━━ INPUT RECORDS

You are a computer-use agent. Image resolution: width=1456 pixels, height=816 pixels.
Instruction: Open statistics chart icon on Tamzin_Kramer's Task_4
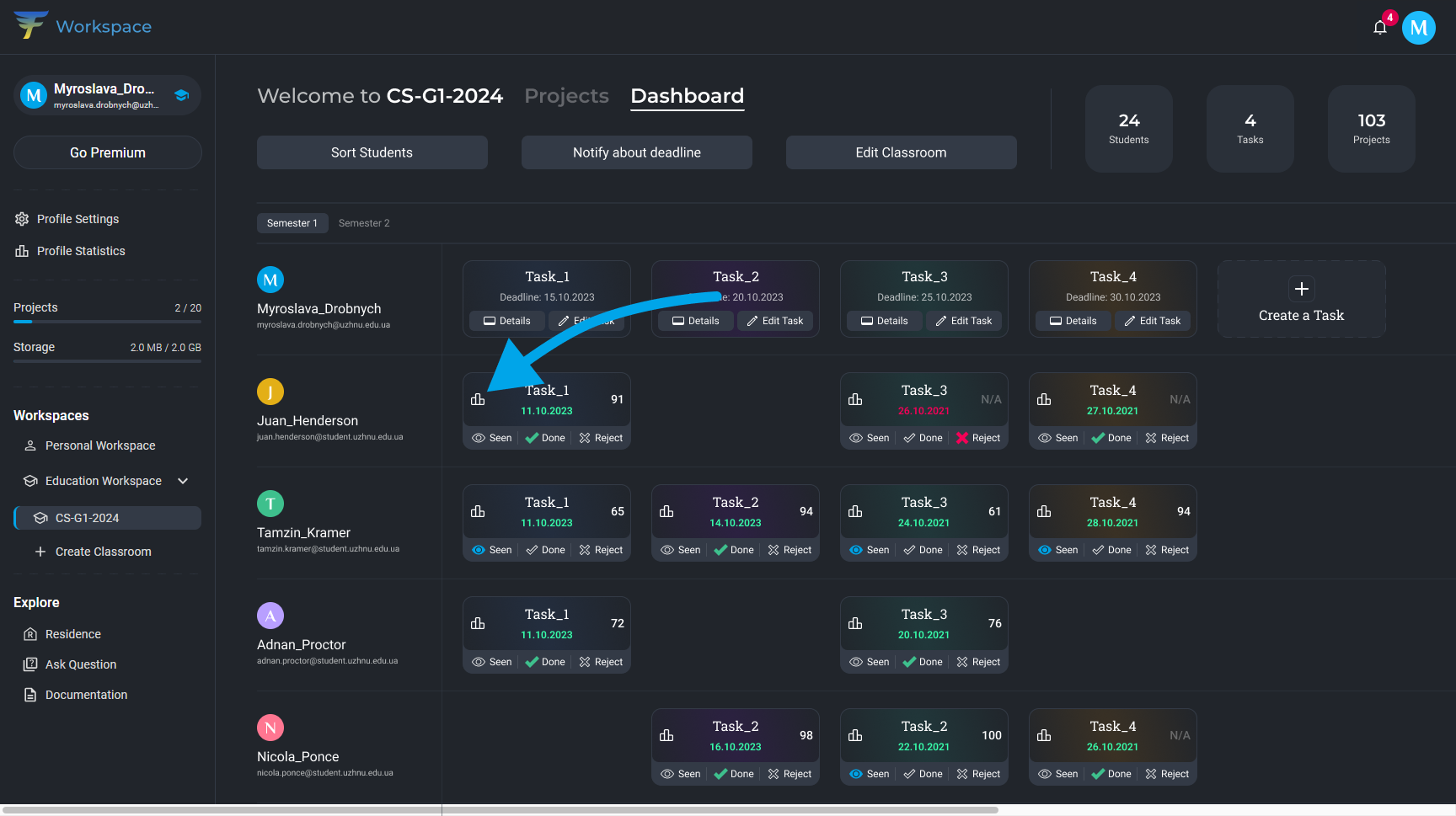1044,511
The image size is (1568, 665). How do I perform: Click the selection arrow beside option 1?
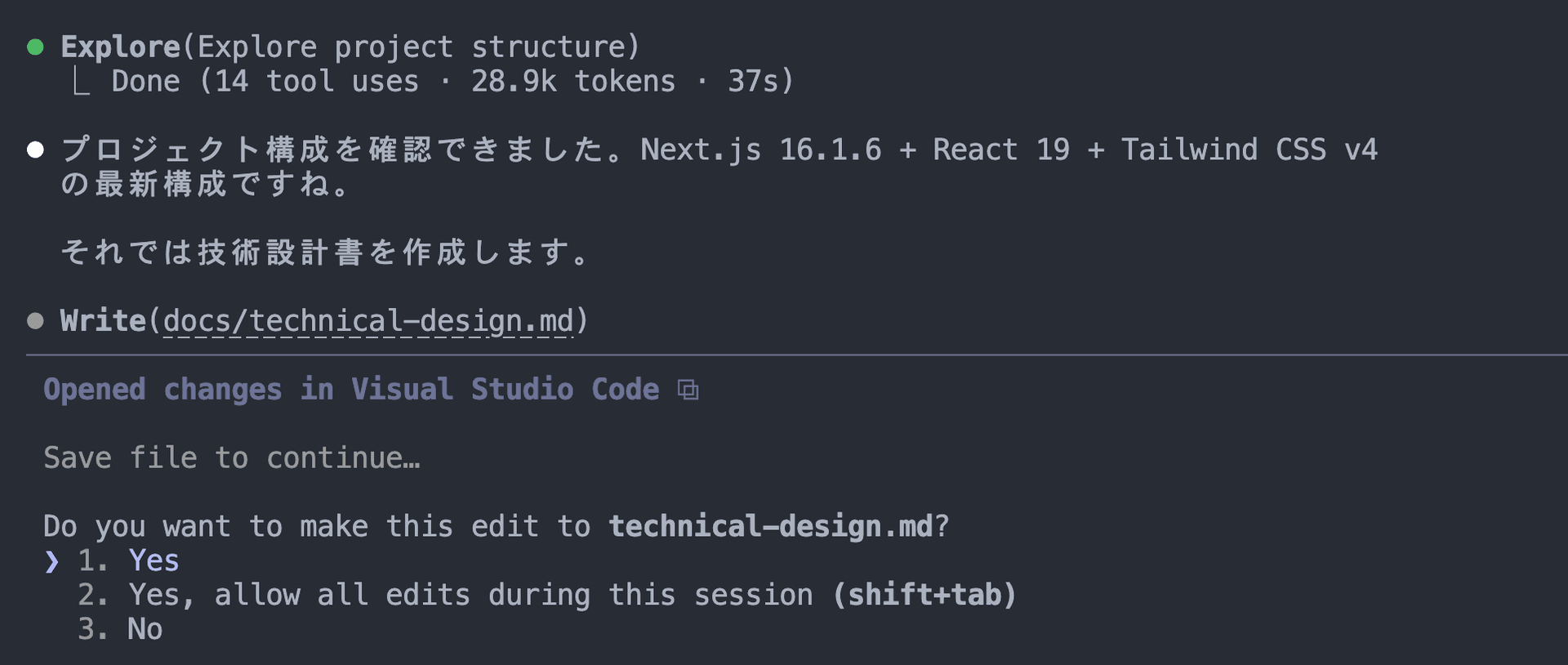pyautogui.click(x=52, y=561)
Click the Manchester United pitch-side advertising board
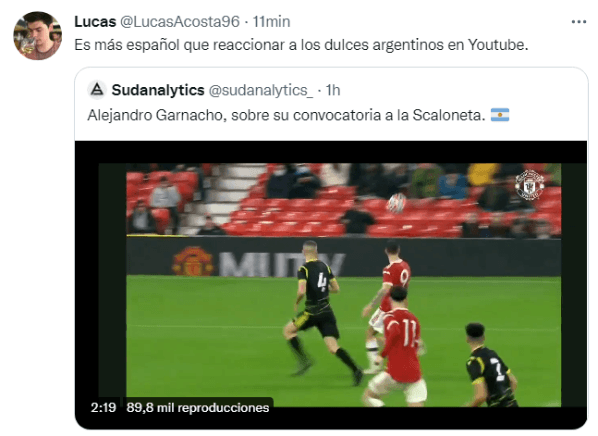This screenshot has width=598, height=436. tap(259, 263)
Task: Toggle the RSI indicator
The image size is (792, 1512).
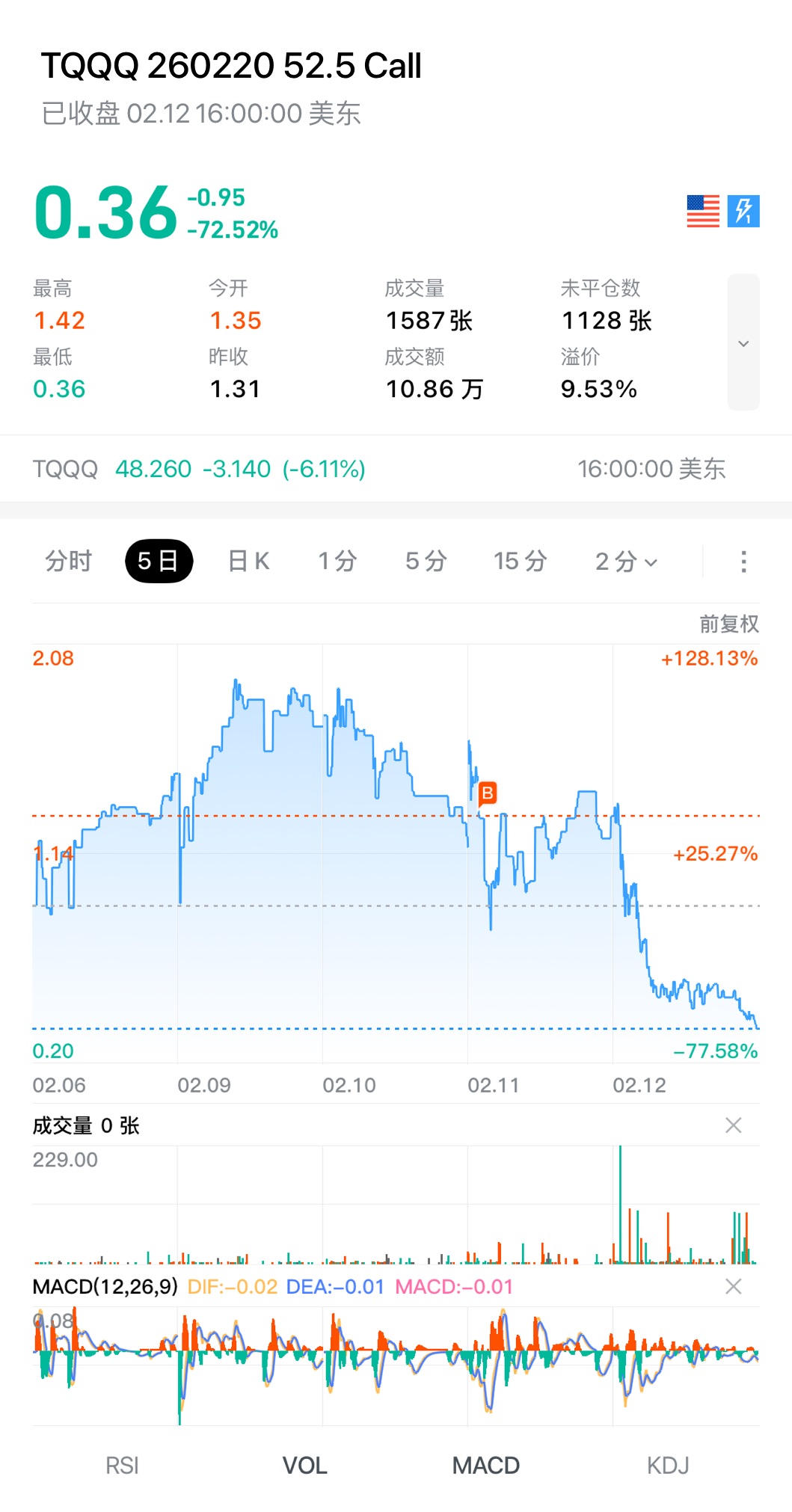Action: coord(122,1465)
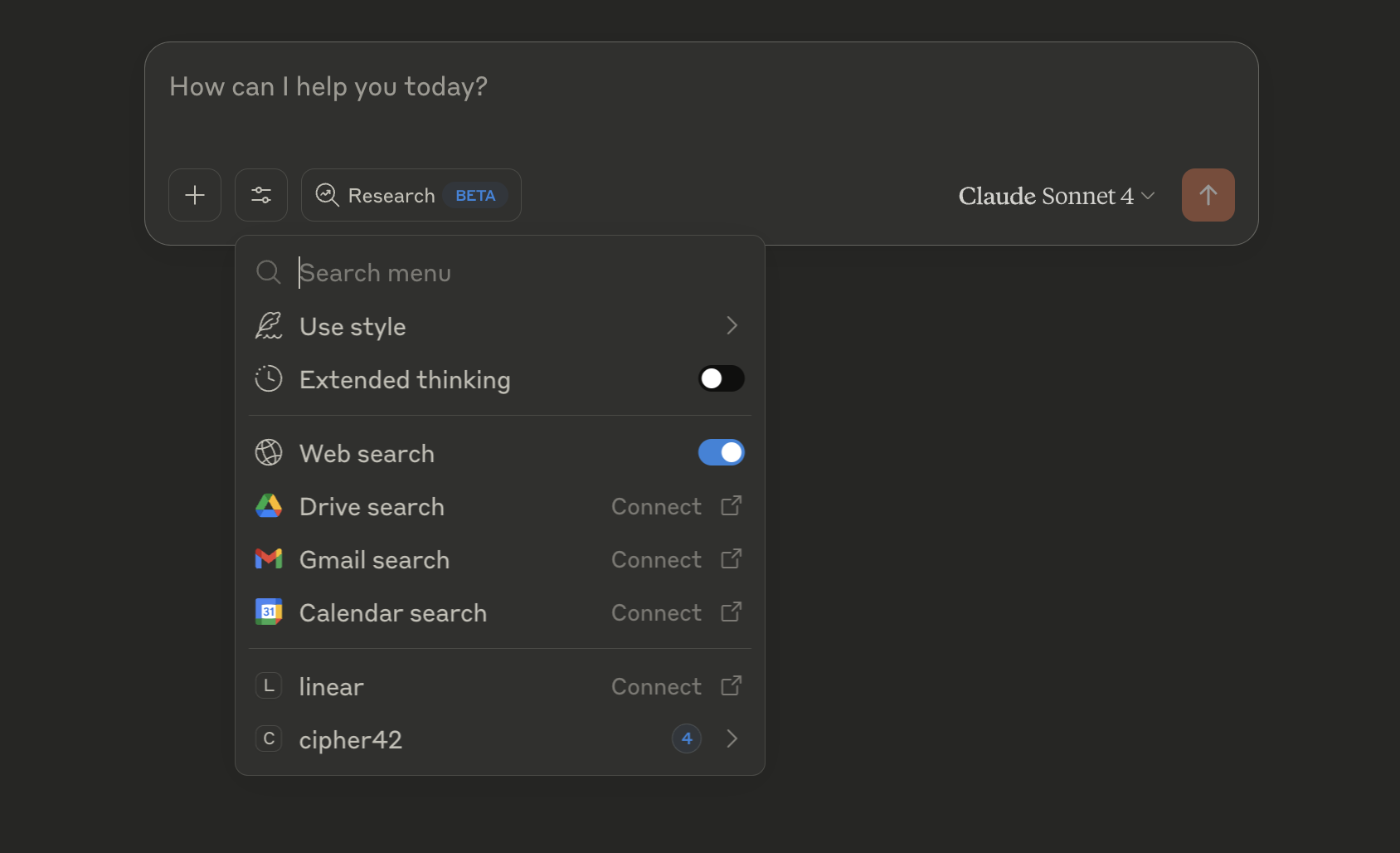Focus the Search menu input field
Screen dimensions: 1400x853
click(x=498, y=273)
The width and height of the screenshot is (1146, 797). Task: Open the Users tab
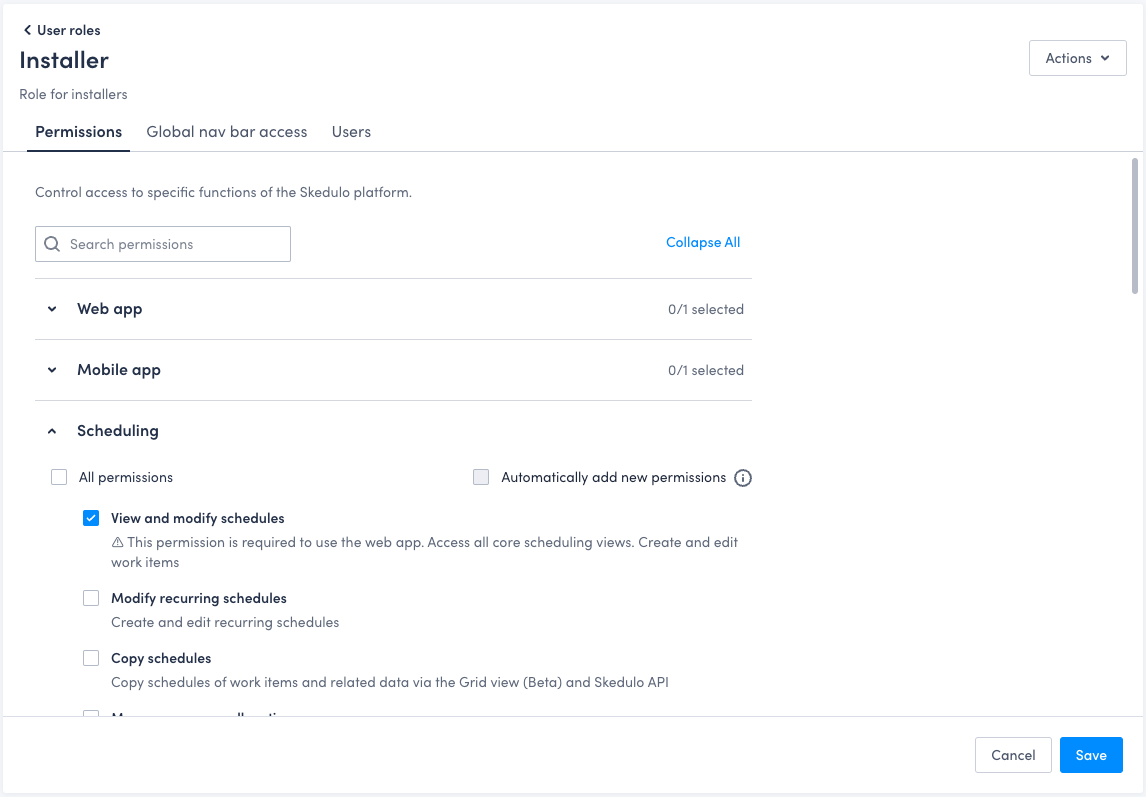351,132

━━━━

• TASK BRIEF: Please print each entry exactly as it stands, without the pictures.

• ANSWER TO THE EXERCISE:
You are a computer-use agent. Image resolution: width=1456 pixels, height=816 pixels.
Instruction: Open statistics chart icon on Tamzin_Kramer's Task_4
1044,511
The image size is (1568, 665). How do I perform: Click the selection arrow beside option 1?
pyautogui.click(x=52, y=561)
Click the Manchester United pitch-side advertising board
This screenshot has width=598, height=436. tap(259, 263)
Task: Toggle the RSI indicator
The image size is (792, 1512).
Action: coord(122,1465)
Focus the Search menu input field
Screen dimensions: 1400x853
click(x=498, y=273)
The width and height of the screenshot is (1146, 797). Task: Open the Users tab
351,132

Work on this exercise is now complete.